Please restate word for word all lines from the one containing "Viewport: 504px width, 445px" to the final line of the entries, and include no pictures.

» GIVEN INFORMATION:
────────
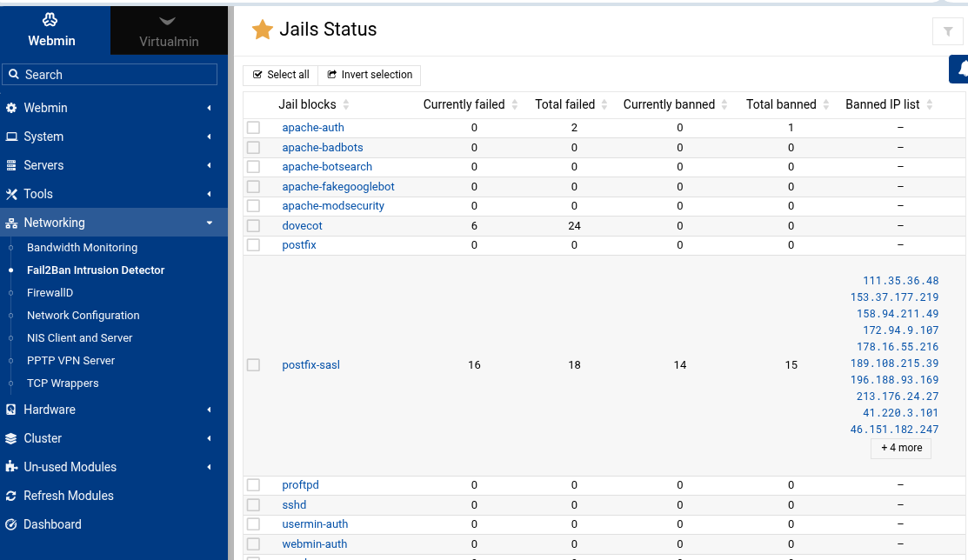The height and width of the screenshot is (560, 968).
Task: Open the FirewallD menu item
Action: pyautogui.click(x=50, y=293)
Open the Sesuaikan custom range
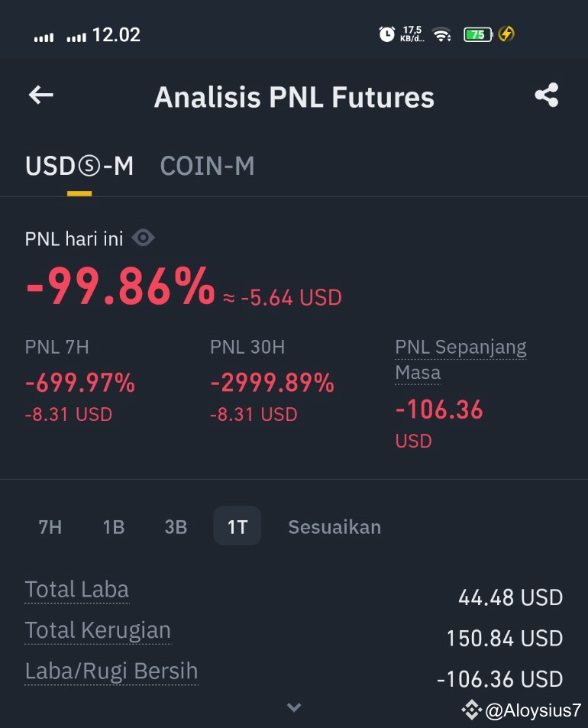588x728 pixels. click(x=334, y=527)
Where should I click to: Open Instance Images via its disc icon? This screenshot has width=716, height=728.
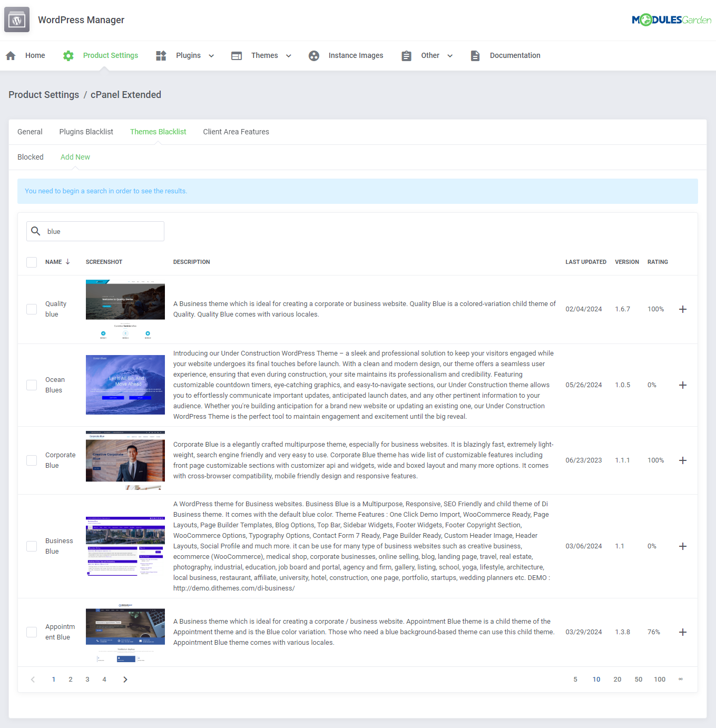coord(314,55)
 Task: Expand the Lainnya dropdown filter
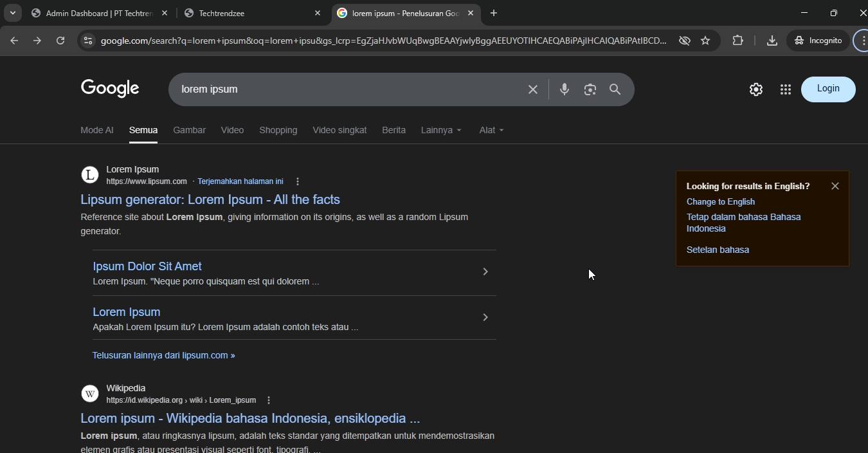[441, 130]
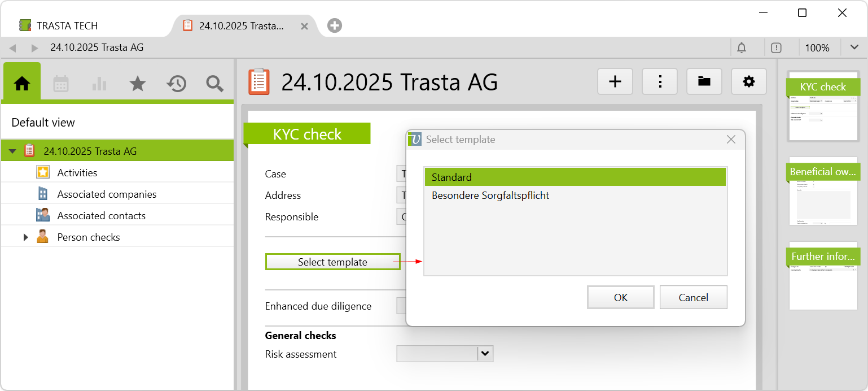Open the home view tab
Screen dimensions: 868x391
[22, 84]
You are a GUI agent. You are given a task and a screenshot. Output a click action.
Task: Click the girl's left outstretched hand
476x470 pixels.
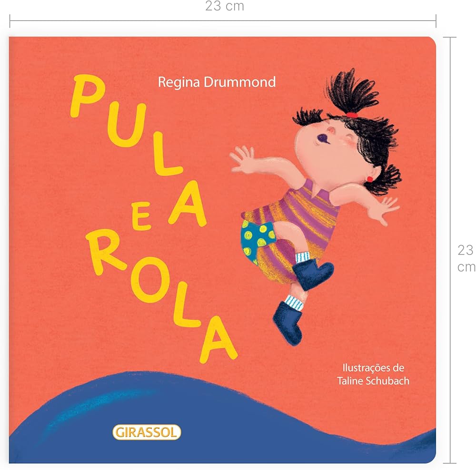tap(242, 159)
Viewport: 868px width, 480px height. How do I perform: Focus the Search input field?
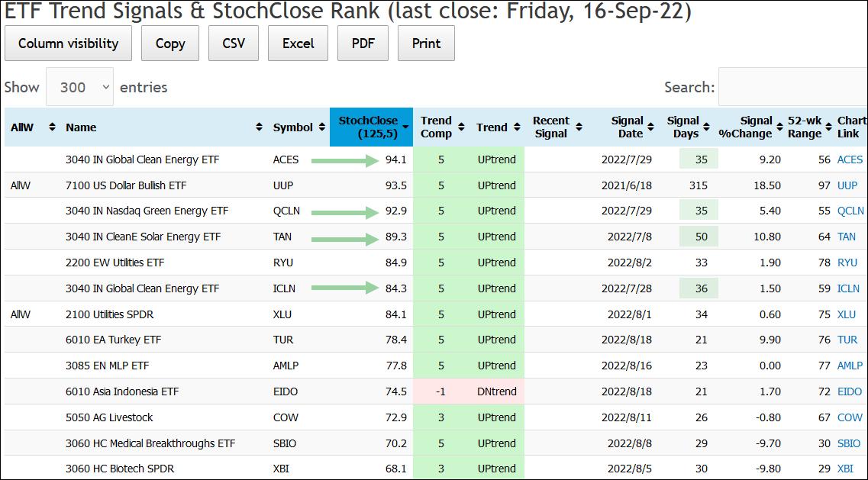click(792, 87)
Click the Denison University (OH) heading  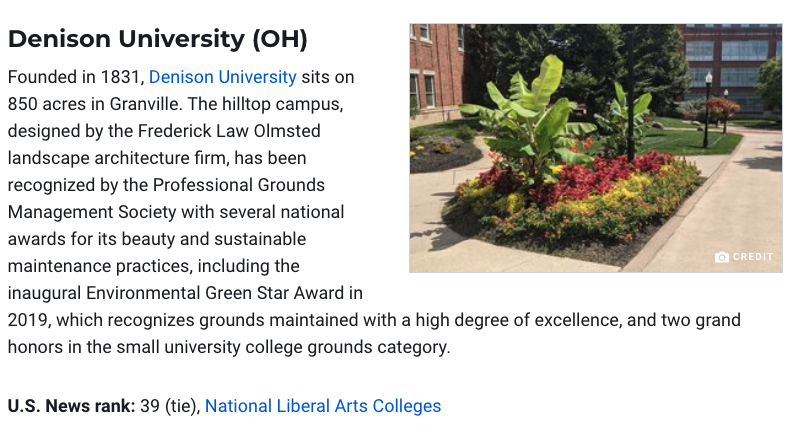click(x=157, y=39)
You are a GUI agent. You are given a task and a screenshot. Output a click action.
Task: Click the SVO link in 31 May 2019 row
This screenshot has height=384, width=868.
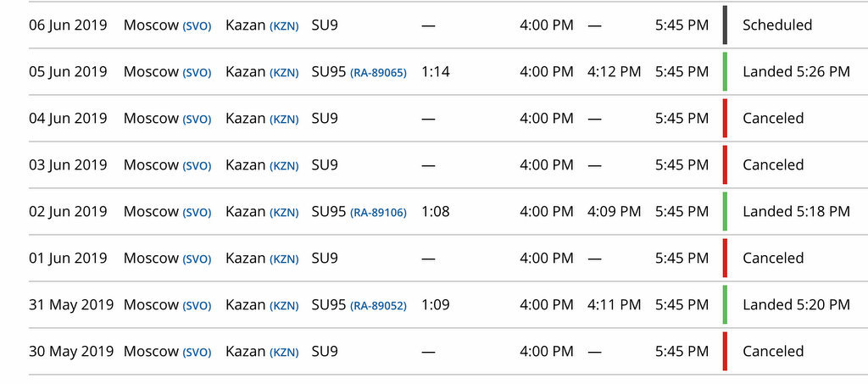(x=197, y=306)
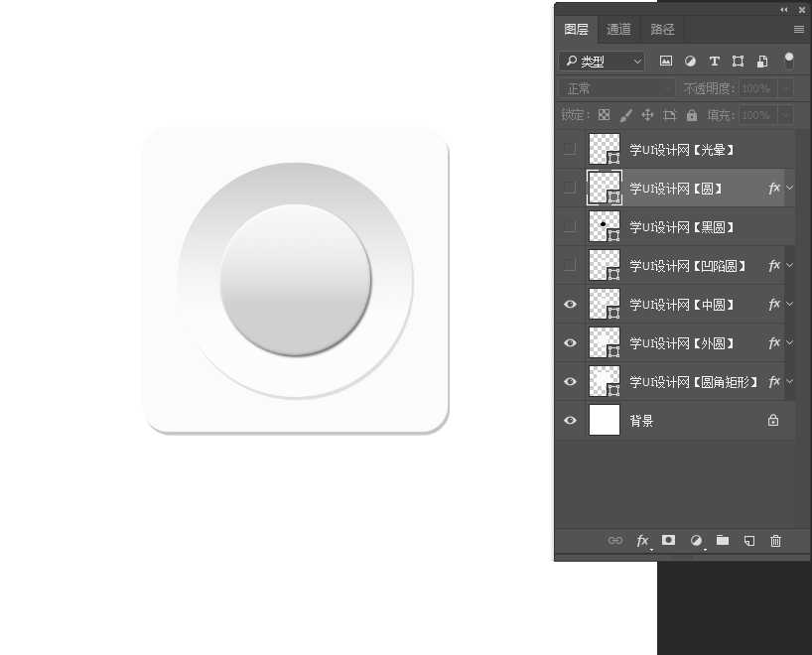Select the 【黑圆】 layer thumbnail

coord(604,226)
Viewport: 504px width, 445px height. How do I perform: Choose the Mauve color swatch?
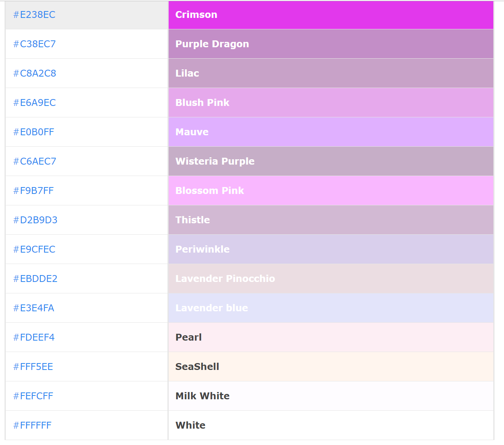(330, 132)
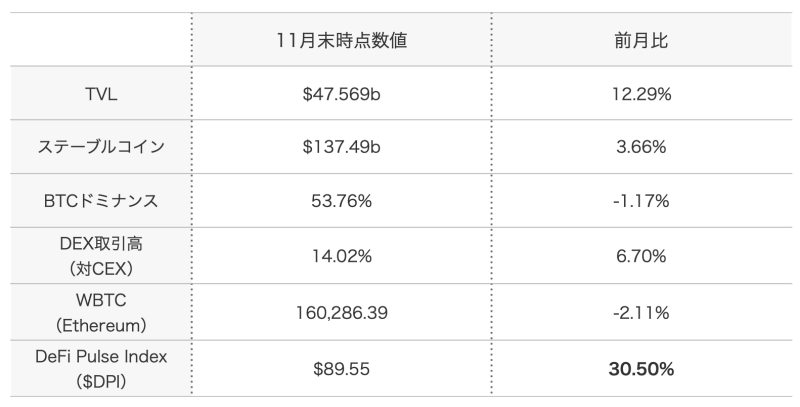The image size is (800, 407).
Task: Select the 160,286.39 WBTC value
Action: click(341, 312)
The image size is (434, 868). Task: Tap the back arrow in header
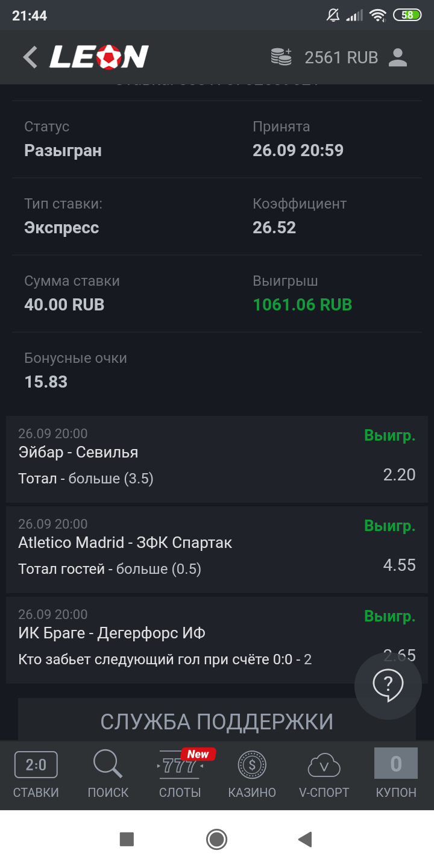tap(30, 57)
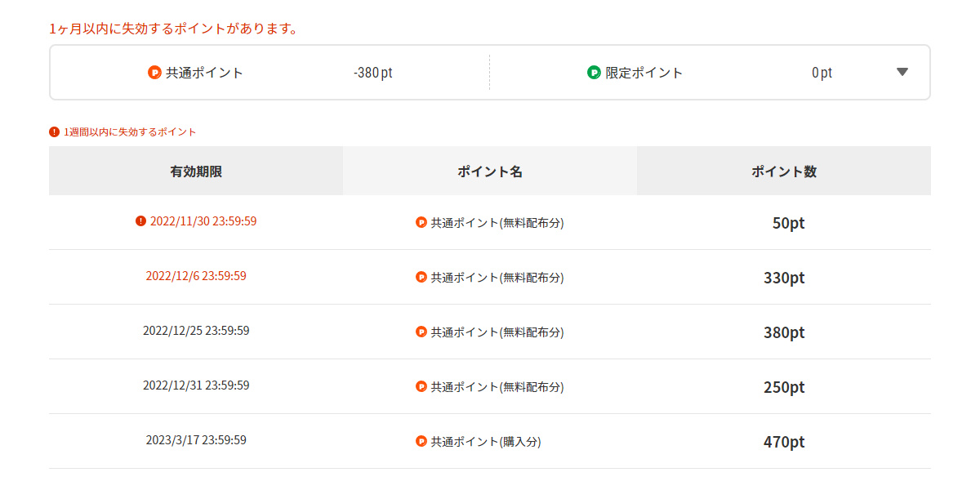
Task: Click the point icon beside 共通ポイント(購入分)
Action: click(x=421, y=441)
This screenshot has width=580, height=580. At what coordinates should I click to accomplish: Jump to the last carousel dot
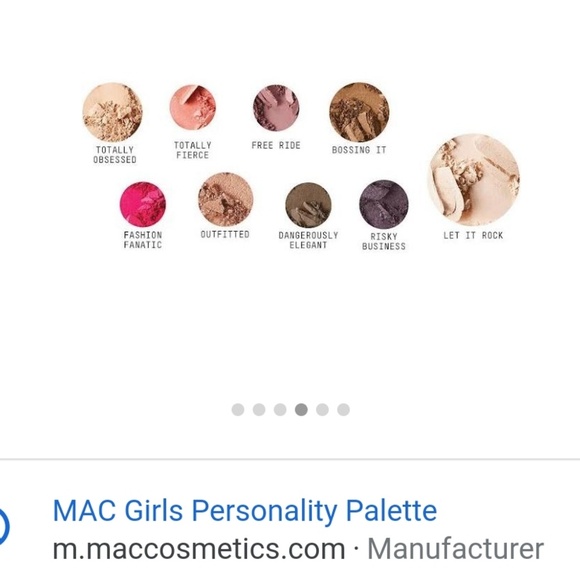pos(343,409)
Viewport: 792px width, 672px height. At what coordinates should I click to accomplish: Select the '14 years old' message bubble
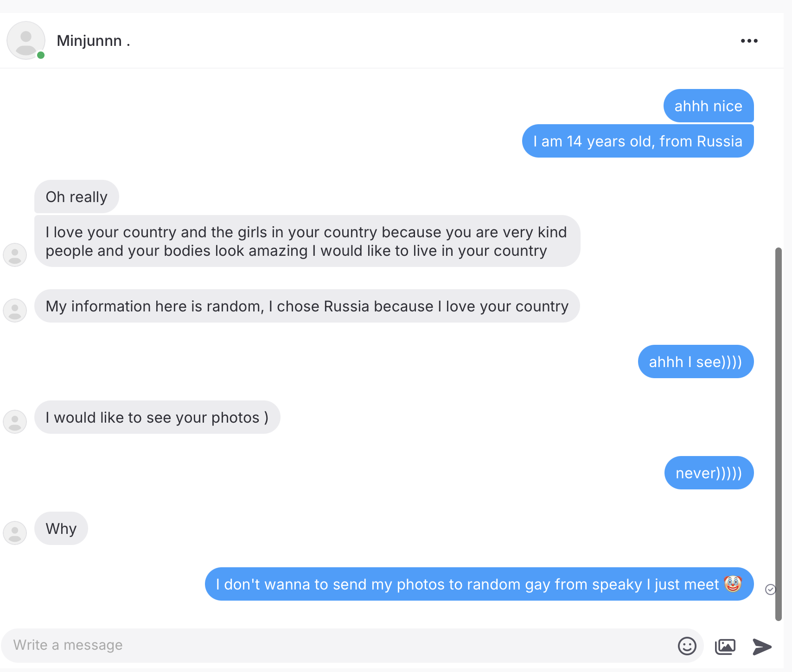point(638,141)
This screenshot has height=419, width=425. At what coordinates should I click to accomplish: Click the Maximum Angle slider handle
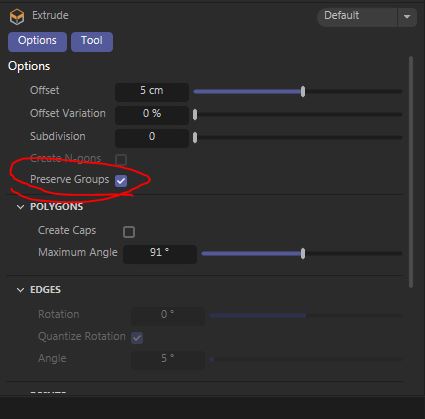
────────
» ANSWER TO THIS PROBLEM:
Viewport: 504px width, 445px height. How do I perform: Choose the Mauve color swatch?
(330, 132)
The image size is (800, 407).
Task: Select the 160,286.39 WBTC value
Action: click(341, 312)
The image size is (434, 868). Task: Tap the back arrow in header
tap(30, 57)
Task: Click the point icon beside 共通ポイント(購入分)
Action: click(x=421, y=441)
This screenshot has width=580, height=580. At what coordinates should I click to accomplish: Jump to the last carousel dot
pos(343,409)
Viewport: 792px width, 672px height. At what coordinates should I click to accomplish: Select the '14 years old' message bubble
point(638,141)
This screenshot has height=419, width=425. At what coordinates should I click to accomplish: Click the Maximum Angle slider handle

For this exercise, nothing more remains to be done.